In remote corners of Sichuan Province,
China, the arrow bamboo is acting strangely. It grows brown
and scraggly with odd grass-like seed heads appearing amidst
the foliage. The giant pandas that have traditionally lived
on the arrow bamboo forest have stopped eating these plants.
The brown-out is spread over a 270,000 square mile area.
The Chinese are working hard to help this rare and endangered
species survive a botanical disaster.
But it happened 60 years ago, and this time it was anticipated.
The arrow bamboo flowers only once in 60 years, and the
moment it goes into flowering mode the pandas won't eat
it any more. This is much like lettuce plants that bolt
to flower in the heat, and the formerly delicious leaves
turn unpleasantly bitter. Like lettuce, bamboo releases
its seed then dies. With bamboo forests, 10 to 20 years
is needed for the stand to grow back again from seed.
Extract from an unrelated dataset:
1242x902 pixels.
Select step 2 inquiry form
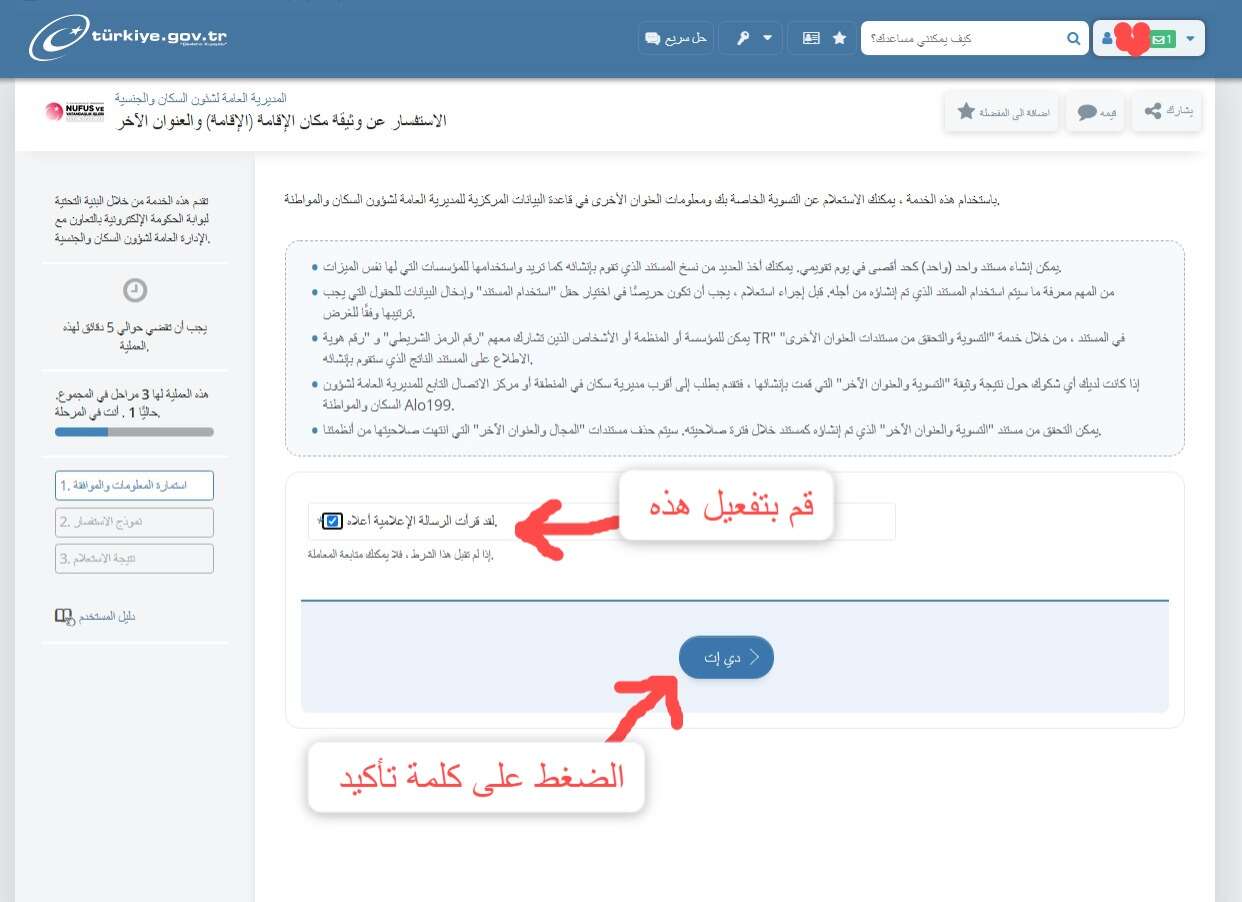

In the 1980s other stands of arrow bamboo in a preserve
went to seed and hundreds of pandas died of starvation.
But what did the pandas do a century ago or more when the
arrow bamboo flowered? Experts say there was more wild land
for them to migrate to new stands to feed on. Now, limited
to their preserve, the options are gone. Today the Chinese
are trying to encourage the old migration paths to reestablish
themselves so the pandas will move on to new preserved habitat
in search of alternate food.
This example of the arrow bamboo illustrates one of the
most fascinating facts about this grass-like plant. Few
people have ever seen it flower, which makes these plants
maddeningly difficult to tell apart. It also wreaks havoc
with classification because our binomial system is based
on reproductive structures and flowers. After rare bamboos
flower there can be a rush to reclassify based on analysis
of the blooms.
In most cases, the bamboo we grow in our gardens are clones.
New plants are made from roots and cuttings of a parent
and its parent and so on. This makes them all genetically
identical. When a cutting taken in California is sent to
South Africa, and another cutting of that plant lands in
Australia, each one of these is genetically identical. When
the time to flower comes around, every one of these plants,
no matter where they are on earth, goes to seed at the same
time. This is called "gregarious bamboo flowering"
because they all do it simultaneously because they are all
technically the very same plant.
Bamboo is a wind pollinated flower, so you need a lot of
plants together where pollen grains saturate the air. It
is believed that there is a very good reason for bamboo
to die after it flowers. If you've ever seen a dense bamboo
forest in the wild, you'll find the ground riddled with
rhizomes seeking an open spot to send up a new clum or shoot.
Seed would have little chance of finding an open spot without
competition for limited water from the adults. In other
words, a seedling would not survive without the old stand
dying back to yield open space and moisture to youngsters.
In other Third World countries such as India, gregarious
bamboo flowering is linked to famine. Rats feed voraciously
on the hundreds of thousands of acres of dying bamboo, its
seed and flowers. This causes rapid reproduction in the
rodent population. Higher numbers of pests then turn to
other crops and stored harvests, threatening the human food
supply. The bamboo flowering has become a bad omen in India.